The Development And Climate Paradigm

Climate change interfaces with various societal and natural processes and, consequently, with development processes. Development and climate intersect along two broad dimensions. First, the localized impacts of climate change like water shortages, agricultural disruption, and coastal flooding pose serious long-term threats to development. These impacts will be felt disproportionately in developing countries. Second, development activities emit GHGs, which are driving forces of climate change. Developing countries, particularly those that are least developed, have expressed considerable concern about their vulnerability to climate impacts. Since the impacts are considered a future problem, climate negotiations have concentrated on emissions mitigation. Balance in emphasis between mitigation and adaptation must be restored. Aligning development and climate actions in developing countries is the most practical and effective way to restore the balance and ensure the participation of developing countries.

Conventionally, global policymakers have viewed climate change as a barrier to development, and development as a threat to climate change. Most conflicts in climate debates and negotiations can be traced to this perspective. The current impasse in negotiations and progressively divergent views among nations now demand alternate perspectives.
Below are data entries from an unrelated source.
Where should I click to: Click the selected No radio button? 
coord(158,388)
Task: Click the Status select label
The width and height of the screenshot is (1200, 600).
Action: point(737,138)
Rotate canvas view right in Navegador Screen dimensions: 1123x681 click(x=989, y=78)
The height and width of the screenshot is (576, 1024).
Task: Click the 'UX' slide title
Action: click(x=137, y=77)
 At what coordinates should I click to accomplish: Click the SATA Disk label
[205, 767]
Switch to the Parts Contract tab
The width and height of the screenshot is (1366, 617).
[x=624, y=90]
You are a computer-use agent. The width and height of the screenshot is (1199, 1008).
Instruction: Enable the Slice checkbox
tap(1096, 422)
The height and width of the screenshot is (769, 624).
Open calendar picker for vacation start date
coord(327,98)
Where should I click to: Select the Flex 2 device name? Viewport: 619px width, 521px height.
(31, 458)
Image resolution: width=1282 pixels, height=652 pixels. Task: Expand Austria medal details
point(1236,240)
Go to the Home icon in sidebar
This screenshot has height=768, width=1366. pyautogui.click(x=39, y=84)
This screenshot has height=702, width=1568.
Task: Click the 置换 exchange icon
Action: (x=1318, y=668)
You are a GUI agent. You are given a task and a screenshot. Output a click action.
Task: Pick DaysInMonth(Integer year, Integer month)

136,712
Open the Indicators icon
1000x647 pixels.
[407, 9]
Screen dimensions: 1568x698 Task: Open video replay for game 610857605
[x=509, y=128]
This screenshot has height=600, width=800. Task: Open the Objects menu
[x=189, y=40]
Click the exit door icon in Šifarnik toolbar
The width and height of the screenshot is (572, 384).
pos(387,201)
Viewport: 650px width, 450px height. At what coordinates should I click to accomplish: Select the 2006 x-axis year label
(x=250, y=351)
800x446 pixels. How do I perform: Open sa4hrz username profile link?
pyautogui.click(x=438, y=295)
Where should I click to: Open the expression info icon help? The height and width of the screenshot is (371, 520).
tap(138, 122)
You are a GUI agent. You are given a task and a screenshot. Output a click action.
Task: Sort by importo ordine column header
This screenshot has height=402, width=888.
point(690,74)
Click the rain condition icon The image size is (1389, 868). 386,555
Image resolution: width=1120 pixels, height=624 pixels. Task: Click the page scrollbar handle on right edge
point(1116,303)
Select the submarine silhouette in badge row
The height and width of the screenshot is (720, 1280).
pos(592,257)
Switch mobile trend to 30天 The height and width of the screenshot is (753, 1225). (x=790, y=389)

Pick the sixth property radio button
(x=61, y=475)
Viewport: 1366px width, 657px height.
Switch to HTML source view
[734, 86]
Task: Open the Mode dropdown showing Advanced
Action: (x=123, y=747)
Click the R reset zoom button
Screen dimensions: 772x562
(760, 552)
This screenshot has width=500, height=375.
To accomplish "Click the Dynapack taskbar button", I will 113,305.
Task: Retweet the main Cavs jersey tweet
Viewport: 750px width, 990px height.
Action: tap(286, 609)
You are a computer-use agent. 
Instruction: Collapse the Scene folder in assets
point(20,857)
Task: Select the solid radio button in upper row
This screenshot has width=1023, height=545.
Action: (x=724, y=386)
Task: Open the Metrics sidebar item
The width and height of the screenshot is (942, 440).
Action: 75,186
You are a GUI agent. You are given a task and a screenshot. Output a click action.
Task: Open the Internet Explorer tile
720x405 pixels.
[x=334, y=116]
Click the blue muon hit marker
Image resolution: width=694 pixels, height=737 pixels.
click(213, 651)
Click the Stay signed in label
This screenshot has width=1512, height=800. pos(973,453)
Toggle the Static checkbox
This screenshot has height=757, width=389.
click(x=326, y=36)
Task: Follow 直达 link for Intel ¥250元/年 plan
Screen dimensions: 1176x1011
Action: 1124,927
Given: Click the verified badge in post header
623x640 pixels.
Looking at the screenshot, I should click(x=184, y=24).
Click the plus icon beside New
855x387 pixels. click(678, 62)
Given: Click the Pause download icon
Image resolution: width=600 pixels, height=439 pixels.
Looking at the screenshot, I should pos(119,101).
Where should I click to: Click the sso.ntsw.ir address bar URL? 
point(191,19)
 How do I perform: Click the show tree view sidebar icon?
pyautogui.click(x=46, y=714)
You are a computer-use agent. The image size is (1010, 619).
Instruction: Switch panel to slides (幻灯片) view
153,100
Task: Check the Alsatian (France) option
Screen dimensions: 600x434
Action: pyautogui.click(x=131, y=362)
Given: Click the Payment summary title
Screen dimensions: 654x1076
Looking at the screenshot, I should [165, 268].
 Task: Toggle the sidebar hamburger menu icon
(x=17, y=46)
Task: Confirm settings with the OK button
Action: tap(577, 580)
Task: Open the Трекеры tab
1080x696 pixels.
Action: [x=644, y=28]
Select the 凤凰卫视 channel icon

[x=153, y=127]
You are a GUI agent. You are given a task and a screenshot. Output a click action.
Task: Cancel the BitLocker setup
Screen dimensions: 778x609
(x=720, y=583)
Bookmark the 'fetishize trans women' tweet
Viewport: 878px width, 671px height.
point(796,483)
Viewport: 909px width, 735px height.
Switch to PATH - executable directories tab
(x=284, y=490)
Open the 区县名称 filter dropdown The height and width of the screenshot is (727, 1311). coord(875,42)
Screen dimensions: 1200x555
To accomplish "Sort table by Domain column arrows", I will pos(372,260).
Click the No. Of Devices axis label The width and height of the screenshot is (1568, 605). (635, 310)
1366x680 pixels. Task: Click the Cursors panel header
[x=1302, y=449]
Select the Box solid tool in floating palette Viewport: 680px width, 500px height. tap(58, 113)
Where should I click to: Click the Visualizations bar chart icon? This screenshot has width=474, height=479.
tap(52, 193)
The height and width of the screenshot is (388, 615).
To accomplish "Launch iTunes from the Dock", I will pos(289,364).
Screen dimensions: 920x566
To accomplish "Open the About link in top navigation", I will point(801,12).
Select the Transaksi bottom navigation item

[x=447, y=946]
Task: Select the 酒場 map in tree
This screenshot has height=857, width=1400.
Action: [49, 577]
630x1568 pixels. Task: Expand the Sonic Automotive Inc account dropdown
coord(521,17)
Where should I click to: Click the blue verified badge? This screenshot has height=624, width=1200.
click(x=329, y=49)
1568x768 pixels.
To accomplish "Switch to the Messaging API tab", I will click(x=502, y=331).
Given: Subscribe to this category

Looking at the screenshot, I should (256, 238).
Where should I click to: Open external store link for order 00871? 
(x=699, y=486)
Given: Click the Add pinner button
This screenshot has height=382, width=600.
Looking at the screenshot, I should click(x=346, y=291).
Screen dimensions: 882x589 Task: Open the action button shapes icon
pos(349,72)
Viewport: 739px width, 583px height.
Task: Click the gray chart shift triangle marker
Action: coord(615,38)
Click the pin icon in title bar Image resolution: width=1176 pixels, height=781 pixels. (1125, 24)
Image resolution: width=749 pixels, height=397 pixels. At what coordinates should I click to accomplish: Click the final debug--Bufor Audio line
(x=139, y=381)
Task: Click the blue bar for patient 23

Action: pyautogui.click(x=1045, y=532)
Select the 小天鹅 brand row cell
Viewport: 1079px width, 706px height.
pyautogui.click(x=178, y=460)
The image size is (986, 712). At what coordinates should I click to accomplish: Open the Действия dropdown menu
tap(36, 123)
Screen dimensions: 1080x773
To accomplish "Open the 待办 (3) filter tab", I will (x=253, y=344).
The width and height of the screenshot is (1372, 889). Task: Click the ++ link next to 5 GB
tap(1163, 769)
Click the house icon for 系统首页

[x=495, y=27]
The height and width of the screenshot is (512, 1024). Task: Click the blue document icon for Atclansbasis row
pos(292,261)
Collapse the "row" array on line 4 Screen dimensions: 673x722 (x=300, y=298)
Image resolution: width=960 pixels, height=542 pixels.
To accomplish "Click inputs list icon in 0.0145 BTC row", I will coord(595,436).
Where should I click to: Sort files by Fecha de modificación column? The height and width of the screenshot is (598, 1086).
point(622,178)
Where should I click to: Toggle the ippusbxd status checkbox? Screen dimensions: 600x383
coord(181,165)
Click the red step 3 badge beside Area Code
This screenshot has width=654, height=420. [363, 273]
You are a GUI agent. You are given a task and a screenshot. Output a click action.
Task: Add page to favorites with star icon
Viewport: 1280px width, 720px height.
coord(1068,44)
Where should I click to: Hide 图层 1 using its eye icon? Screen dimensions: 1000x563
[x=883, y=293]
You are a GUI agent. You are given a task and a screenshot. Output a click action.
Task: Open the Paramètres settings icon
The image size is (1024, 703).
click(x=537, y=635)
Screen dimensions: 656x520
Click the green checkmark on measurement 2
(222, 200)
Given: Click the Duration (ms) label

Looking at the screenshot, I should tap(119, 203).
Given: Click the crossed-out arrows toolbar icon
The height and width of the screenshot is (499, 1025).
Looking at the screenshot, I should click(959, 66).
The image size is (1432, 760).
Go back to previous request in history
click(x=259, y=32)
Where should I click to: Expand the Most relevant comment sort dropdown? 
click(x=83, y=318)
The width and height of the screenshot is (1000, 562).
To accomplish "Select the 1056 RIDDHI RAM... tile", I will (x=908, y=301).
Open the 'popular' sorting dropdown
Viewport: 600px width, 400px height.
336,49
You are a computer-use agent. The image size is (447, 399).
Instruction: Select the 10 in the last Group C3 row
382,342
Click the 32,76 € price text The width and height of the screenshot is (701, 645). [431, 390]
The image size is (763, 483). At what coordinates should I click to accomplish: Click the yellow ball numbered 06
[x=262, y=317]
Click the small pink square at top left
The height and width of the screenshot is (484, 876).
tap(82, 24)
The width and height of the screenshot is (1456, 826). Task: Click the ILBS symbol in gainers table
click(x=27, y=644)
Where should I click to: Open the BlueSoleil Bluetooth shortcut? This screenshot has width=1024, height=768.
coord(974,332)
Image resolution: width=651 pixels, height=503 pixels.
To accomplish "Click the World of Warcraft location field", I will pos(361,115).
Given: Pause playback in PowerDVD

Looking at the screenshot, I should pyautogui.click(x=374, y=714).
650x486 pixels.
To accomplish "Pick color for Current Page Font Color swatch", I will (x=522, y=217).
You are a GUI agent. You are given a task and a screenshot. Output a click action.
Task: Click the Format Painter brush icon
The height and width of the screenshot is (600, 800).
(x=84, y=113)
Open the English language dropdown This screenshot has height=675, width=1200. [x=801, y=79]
One alternate approach is the development and climate paradigm, which views development, i.e., the building of capacities, institutions, and human capital in developing countries, as the key driving force for enhancing the capacity to adapt to or mitigate the climate change. This paradigm holds that innovations and cooperation can support the simultaneous improvement of development and climate.

To this end, the development paradigm proposes a myriad of climate-friendly economic and social activities. Since national sustainable development goals tend not to require aggressive advances in the climate change arena, the achievement of these goals accrues a "double dividend'' in terms of added climate change benefits. The cascading effects of sustainable development would reduce emissions, moderate the costs of adverse impacts of climate change, and enhance welfare. In recent years, many developing countries have attempted to align national goals with globally agreed-upon sustainable development priorities (Shukla, Sharma, Ravindranath, Bhattacharyya, & Garg, 2003). As a result, the conventional paradigm of economic development that was woven around the optimal resource allocation is now extended to include participative processes, local initiatives, and global interfaces. From this emergent perspective, while efficiency is addressed by market mechanisms, institutions are given primacy in the nation's capacity to use resources optimally.

Most development targets address climate change concerns effectively, if indirectly. For instance, poverty reduction and elimination of hunger would enhance the adaptive capacity of the poor due to improved food security and health, while also enhancing their resilience to cope with risks from uncertain and extreme events. Increased use of hydro and renewable energy resources would reduce GHG and local pollutant emissions, enhance energy security, and provide access to water resources from additional hydro projects. Many actions for climate adaptation and mitigation can then be integrated with projects that are already under way - and could, alternatively, be designed as incremental or adjunct to projects that are justified for economic development purposes (Heller & Shukla, 2003). Climate-friendly development and national sustainable development goals, like conservation of resources and enhancements of human capacity, are complementary. In fact, cascading effects of development along a sustainable pathway could reduce emissions and also moderate the costs of adverse impacts of climate change.